Q: Did she know that you’d been taken?

A: No, not until the following day.


Q: Then what happened to you after that?

A: We actually left, then we went to Hungary for a while and stayed in Budapest.  It was 1942, and then we went back to Novi Sad again and then we left again permanently.


Q: In Novi Sad, were you feeling unsafe?  Is that why you went to Budapest?  Did you think yu would be safer in Budapest?

A: Of course, yes.


Q: That man you saw hanging, where did you see him hanging?

A: In Novi Sad.


Q: So that was at the end of the war, there was  trial held and he was…

A: Yes.


Q: Was he the only person who was hanged for that?

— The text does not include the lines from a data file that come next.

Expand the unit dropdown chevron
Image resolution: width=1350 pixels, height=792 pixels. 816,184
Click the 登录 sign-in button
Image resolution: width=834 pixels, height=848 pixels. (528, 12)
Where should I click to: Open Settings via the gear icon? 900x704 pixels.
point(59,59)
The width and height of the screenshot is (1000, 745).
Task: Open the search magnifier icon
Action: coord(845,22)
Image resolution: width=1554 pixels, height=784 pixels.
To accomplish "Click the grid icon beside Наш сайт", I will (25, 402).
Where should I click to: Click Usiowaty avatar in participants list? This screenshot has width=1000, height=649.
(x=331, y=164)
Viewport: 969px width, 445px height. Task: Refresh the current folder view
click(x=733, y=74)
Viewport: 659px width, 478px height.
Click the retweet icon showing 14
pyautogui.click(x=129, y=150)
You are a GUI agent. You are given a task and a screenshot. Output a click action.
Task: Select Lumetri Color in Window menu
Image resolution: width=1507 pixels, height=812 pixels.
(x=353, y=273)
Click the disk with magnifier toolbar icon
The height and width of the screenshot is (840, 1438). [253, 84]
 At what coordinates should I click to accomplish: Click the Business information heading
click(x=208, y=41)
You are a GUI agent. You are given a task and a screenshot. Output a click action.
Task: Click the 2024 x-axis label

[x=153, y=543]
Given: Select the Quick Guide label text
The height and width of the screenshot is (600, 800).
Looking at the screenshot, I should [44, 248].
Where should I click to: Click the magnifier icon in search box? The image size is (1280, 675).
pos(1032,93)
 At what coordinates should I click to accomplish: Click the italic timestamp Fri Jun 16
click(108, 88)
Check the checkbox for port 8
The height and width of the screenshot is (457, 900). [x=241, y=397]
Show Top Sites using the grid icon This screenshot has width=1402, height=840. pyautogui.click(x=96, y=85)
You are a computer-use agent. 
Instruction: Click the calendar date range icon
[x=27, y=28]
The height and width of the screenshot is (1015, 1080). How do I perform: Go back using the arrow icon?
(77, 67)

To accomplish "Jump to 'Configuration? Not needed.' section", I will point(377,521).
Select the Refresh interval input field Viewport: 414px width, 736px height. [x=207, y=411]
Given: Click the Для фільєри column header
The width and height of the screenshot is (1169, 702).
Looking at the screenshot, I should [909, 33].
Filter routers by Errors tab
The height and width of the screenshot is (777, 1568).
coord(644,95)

A: No, there were others too.  I don’t remember their names…  We went back (to Novi Sad) in 1945 and we sort of stayed there for a little while and then, because my father was born where he was born, that became Hungary, we sort of repatriated to Hungary and went to live in Budapest.  Well, I emigrated from there and they just stayed.  They went back (to Novi Sad) eventually.


Q: Can I just ask you one question, which is going back?  The next day after the massacre when you were home and you started to find out what had been happening, what was the feeling of the people in your area – the people that you knew?  Were they very afraid?  Were they very…

A: Well, it was an apprehension because no one knows what’s going to follow.  It was pretty quiet to a certain extent.  It’s like after a storm.  Sort of we didn’t really know what’s going to happen.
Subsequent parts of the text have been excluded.